Linda Roberts was born with a penis and a vagina.

No one is born with two sets of genitals.  In all likelihood, Linda Roberts was born with ambiguous genitalia.  The distinction is important, because the standard treatment today is clitorectomy.  The notion that children are born with two sets of genitals hides the fact that clitorectomy is sexually mutilating.

Half a century later a doctor told her she was a hermaphrodite.  She looked it up in the encyclopaedia: ’An organism combining qualities of both sexes: producing both eggs and sperm and possessing both sex organs.’

Human hermaphrodites cannot produce both eggs and sperm.  That definition refers to certain plants and lower animals.  Human hermaphrodites have mixed sexual anatomy, but not two sets of genitals.

In 1942 little was known about the phenomenon and, not surprisingly, nothing has changed.

Actually, the biology is quite well understood.  See bibliography at http://www.isna.org/

The odds against being born with dual genitalia are six million to one.  Linda is believed to be one of, at most, 12 hermaphrodites in the UK.

At least one in two thousand births is ambiguous enough so that professionals cannot easily determine what sex to label the baby.  No one is born with two sets of genitals, but there are many orders of magnitude more than 12 hermaphrodites in the UK.

Two years ago the surgeon who was to save her life tried to explain what a hermaphrodite was.  ’You were a siamese twin joined not externally but internally.  Your brother was on the outside, you were on the inside.’

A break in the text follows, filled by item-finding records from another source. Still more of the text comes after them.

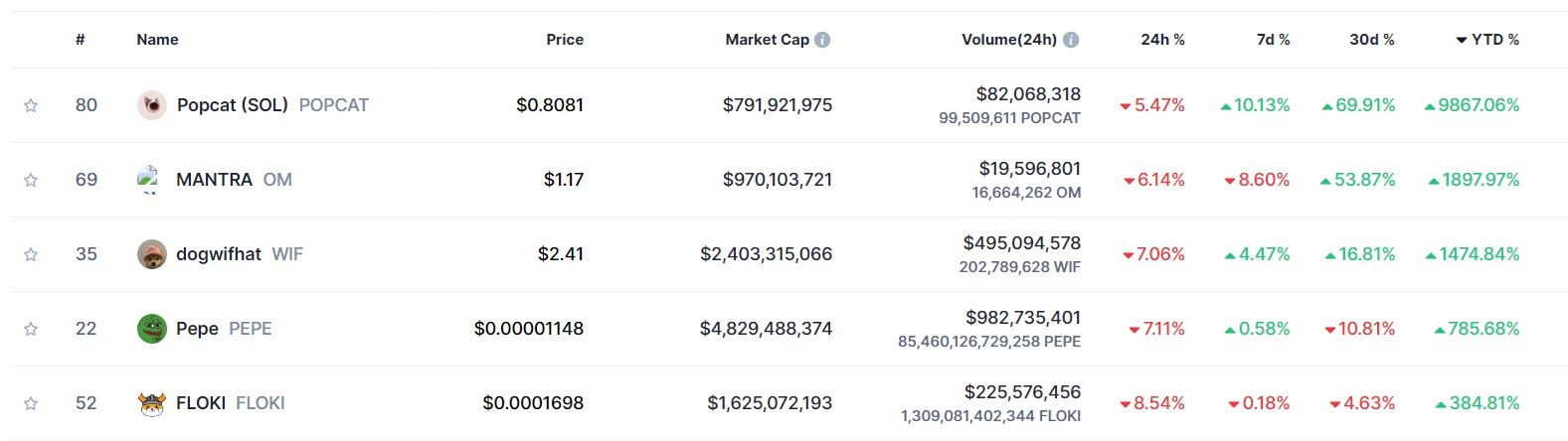Click the Volume(24h) info icon
The height and width of the screenshot is (441, 1568).
[1071, 40]
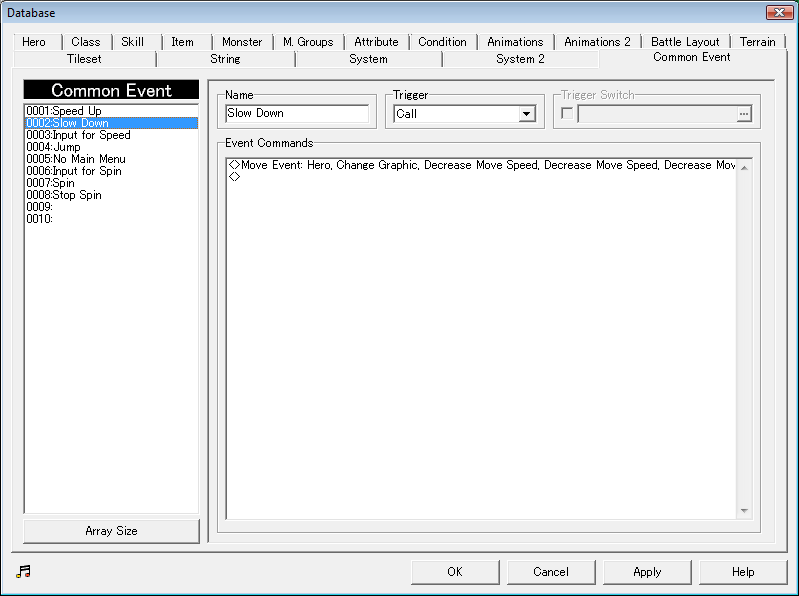Viewport: 799px width, 596px height.
Task: Click the music note icon at bottom left
Action: pos(24,571)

There are at least three dozen etiologies (medical causes) for intersexuality; the above explanation is not one of them.

In 1996 she was close to death.  Over the years clots had been forming in her legs and lungs.  The surgeon explained she was 80 percent female although she looked masculine.  She had no need to shave and, although she had a penis, she also had a womb, vagina and clitoris.  She had been menstruating since her mid-teens but had no obvious periods because she lacked a cervix.  The discharged blood was causing the clots.

Retention of menses in intersex people who lack a vagina (not a cervix) can be a life-threatening problem.  However, menstrual blood does not form clots in the legs and lungs, but rather in the uterus.

Because a penis is essentially an enlarged form of the clitoris, and derives from the clitoris during gestation, it is not possible to have both a penis and a clitoris.

By the time she was 50 the medical problems were multiplying and the blood-clotting had become life-threatening.  By chance she was admitted to London’s Middlesex hospital and found doctors who understood her condition.

Medical knowledge of intersexuality is possessed by pediatric urologists, pediatric endocrinologists, and pediatric gynecologists, including large numbers of these specialists in the UK.

She chose the third option, but three surgeons refused to perform the operation because they thought it would kill her.

At the end of her tether she consulted a specialist in Brighton.  He would do it, but advised against.  He thought death on the operating table a near certainty.

The surgery described is performed many times each year on infants and toddlers in the UK.  It is not more life-threatening than many other major surgeries.

And the medical profession has suddenly discovered an interest in her.  She is 56 and still menstruating.  There are no case-studies of hermaphrodites to predict what is ’normal’.  Medical researchers would love to study her.

It is typical for intersexed people with ovarian tissue to menstruate.  Medical researchers are not particularly puzzled by the phenomenon, nor interested in studying it, because ovarian tissue in intersex people is not dysgenetic.